III. PROPRIETY OF REVIEW

¶ 4 The right of initiative petition and referendum is a right protected by the Oklahoma Constitution and Oklahoma Statutes.4  This right is not without limitations.5  This Court has entertained pre-election attacks on initiative petitions to avoid costly and unnecessary elections.6  As discussed below, Initiative Petition No. 366 is fraught with infirmities.   It would be a disservice to the citizens of Oklahoma to submit a petition which could not withstand a constitutional attack to a state-wide vote.7

IV. BACKGROUND

¶ 5 Twenty-two states,8 as well as a number of municipalities,9 have English only laws.   In contrast to Initiative Petition No. 366, most of the laws make English the official language of the governmental entity and are non-prohibitive, brief, and symbolic.10  Arizona adopted a constitutional provision similar to Petition No. 366.11  The Arizona provision was labeled as one of the most restrictive state measures.12  Petition No. 366 is even more restrictive than Arizona's provision.   Like the Arizona provision, Petition No. 366 makes exceptions for conflicts with federal law.   However, the Arizona provision made exceptions for protection of public health and safety and for the protection of the rights of criminal defendants.   Petition No. 366 does not make these exceptions.   The Arizona provision was declared unconstitutional by both the Court of Appeals for the Ninth Circuit 13 and the Arizona Supreme Court.14

V. CONSTITUTIONAL IMPLICATIONS

 ¶ 6 In an apparent attempt to avoid the constitutional infirmaries of the Arizona provision, Petition No. 366 makes a specific exception for conflicts with the United States and Oklahoma constitutions and with federal statutes and regulations.15  Petition No. 366 states that it should not be construed to limit the constitutional rights of “any citizen, state employee, private business or corporation․” These two provisions are mere surplusage because a statutory provision that conflicts with either the United States Constitution or the Oklahoma Constitution is unenforceable.16  In assessing the First Amendment infringements of the Arizona provision, the Arizona Supreme Court and the Ninth Circuit Court of Appeals did not consider the exception for conflicts with federal law as curing the constitutional abridgements.17

A. Free Speech and Right of Petition

¶ 7 We first note that the Oklahoma Constitution is more protective of speech than is the United States Constitution.18  Article 2, section 22 of the Oklahoma Constitution provides:

Every person may freely speak, write, or publish his sentiments on all subjects, being responsible for the abuse of that right:  and no law shall be passed to restrain or abridge the liberty of speech or of the press․

Article 2, section 3 of the Oklahoma Constitution provides:

The people have the right peaceably to assemble for their own good, and to apply to those invested with the power of government for redress of grievances by petition, address, or remonstrance.

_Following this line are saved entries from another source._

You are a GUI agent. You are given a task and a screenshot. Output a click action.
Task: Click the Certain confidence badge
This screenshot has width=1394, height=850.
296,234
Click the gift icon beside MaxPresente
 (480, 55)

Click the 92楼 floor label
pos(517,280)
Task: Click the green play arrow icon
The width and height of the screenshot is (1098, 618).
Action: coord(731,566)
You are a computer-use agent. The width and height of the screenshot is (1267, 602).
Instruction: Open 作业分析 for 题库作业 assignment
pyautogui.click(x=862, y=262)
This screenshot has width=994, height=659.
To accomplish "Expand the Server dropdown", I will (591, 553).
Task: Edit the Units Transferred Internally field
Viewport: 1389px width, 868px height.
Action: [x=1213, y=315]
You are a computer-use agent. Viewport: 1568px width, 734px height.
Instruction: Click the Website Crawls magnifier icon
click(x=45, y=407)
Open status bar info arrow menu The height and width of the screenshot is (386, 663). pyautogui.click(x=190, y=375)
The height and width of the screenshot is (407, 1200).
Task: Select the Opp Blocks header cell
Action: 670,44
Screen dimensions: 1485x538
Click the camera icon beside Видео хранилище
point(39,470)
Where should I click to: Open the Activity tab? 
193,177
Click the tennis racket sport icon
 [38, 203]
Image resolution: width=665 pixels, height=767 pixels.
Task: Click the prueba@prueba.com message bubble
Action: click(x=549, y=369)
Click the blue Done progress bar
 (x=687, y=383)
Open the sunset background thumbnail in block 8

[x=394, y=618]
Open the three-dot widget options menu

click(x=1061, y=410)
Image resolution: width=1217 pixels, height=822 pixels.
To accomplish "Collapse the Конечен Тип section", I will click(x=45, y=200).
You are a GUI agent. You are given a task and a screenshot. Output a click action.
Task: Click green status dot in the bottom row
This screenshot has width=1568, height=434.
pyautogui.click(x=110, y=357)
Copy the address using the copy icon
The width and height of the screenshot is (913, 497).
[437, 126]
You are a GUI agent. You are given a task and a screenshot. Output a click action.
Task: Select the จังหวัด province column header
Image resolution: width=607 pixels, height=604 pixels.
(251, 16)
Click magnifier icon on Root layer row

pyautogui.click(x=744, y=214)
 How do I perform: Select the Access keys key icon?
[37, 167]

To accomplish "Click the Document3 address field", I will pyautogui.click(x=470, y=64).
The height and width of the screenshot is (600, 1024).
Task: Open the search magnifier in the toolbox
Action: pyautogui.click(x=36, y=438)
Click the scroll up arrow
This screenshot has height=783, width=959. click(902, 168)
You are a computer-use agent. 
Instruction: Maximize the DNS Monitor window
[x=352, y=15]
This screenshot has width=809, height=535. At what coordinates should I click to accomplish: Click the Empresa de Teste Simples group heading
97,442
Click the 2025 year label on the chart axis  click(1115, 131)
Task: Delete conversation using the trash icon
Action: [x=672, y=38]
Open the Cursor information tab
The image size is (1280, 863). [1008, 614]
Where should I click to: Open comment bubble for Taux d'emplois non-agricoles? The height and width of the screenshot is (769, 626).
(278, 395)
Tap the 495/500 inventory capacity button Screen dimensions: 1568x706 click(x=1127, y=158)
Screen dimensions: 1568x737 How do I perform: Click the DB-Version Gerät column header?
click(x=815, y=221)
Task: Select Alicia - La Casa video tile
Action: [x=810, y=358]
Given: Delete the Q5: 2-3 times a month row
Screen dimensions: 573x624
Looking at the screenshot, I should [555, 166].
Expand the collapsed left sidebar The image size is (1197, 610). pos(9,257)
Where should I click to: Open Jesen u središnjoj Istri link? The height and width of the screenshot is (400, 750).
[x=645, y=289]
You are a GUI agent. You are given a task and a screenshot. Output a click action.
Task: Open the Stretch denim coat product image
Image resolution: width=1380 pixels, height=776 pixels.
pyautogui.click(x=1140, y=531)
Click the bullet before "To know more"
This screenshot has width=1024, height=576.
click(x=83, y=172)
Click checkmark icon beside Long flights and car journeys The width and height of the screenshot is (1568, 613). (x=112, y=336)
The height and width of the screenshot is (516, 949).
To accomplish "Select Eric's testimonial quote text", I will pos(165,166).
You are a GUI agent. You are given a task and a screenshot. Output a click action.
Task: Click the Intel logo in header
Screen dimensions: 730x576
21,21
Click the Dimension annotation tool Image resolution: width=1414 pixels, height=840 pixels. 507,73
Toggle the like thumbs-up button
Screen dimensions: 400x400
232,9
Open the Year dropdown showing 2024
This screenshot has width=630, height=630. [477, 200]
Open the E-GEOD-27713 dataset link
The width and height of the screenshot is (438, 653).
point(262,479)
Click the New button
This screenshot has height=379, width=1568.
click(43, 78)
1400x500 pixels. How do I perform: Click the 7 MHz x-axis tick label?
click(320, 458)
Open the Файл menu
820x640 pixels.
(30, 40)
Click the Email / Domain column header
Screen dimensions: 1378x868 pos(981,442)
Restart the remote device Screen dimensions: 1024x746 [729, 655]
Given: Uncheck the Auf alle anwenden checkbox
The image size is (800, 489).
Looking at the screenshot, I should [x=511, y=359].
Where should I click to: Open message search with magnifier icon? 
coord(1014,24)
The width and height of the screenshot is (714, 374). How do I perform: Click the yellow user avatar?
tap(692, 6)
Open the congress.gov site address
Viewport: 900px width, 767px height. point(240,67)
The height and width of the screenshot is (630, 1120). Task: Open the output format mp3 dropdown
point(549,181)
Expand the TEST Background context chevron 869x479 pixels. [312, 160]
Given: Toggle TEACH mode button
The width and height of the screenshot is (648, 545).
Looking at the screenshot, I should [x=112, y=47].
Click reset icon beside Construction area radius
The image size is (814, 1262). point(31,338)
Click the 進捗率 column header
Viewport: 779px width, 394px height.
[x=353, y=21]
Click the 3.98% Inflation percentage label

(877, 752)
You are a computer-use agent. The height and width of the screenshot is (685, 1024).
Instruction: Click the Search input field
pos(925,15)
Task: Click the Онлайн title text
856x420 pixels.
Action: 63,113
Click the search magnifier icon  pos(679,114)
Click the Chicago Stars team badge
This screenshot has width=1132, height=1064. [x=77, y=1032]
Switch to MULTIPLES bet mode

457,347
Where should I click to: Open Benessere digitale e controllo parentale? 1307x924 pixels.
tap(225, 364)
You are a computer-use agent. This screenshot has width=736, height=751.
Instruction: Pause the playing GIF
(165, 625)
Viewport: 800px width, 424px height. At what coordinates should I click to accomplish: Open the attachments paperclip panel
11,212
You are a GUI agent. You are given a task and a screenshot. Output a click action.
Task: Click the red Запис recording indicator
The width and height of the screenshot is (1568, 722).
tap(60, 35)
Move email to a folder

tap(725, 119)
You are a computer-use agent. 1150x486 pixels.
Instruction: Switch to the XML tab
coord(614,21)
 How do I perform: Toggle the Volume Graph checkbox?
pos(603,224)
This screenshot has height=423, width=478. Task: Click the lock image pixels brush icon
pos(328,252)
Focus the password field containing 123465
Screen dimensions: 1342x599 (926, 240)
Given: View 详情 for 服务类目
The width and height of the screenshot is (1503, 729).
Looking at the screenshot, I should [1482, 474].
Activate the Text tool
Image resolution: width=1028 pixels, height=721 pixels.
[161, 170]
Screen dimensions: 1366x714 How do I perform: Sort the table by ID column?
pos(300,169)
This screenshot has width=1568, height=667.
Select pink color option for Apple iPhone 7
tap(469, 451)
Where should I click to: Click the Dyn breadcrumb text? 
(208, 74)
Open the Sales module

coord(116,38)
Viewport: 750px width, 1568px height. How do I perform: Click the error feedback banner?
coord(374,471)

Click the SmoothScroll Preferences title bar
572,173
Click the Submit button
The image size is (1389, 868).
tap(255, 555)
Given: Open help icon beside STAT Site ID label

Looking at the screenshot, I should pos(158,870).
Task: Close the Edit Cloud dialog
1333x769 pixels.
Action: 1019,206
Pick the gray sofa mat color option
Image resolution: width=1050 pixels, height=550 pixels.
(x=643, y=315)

 ¶ 8 In order to determine whether these constitutional provisions have been abridged, it is necessary to ascertain the exact impact of section B of Petition No. 366.   Section B of the petition requires “[a]ll official documents, transactions, proceedings, meetings, or publications issued, which are conducted or regulated by, on behalf of, or representing the state and all of its political subdivisions shall be in the English language.”

 ¶ 9 Rules of statutory construction require words be given their plain meaning considering the context.19  “Official” means “[p]ertaining to an office;  invested with the character of an officer;  proceeding from, sanctioned by or done by, an officer.” 20  An “official act” is “[o]ne done by an officer in his official capacity under color and by virtue of his office.” 21  Applying the rules of statutory construction, section B would prohibit all governmental communications, both written and oral, by government employees, elected officials, and citizens, of all words, even those which are of common usage, in any language other than English when conducting state business.   This construction of section B is in keeping with the encompassing words of the petition.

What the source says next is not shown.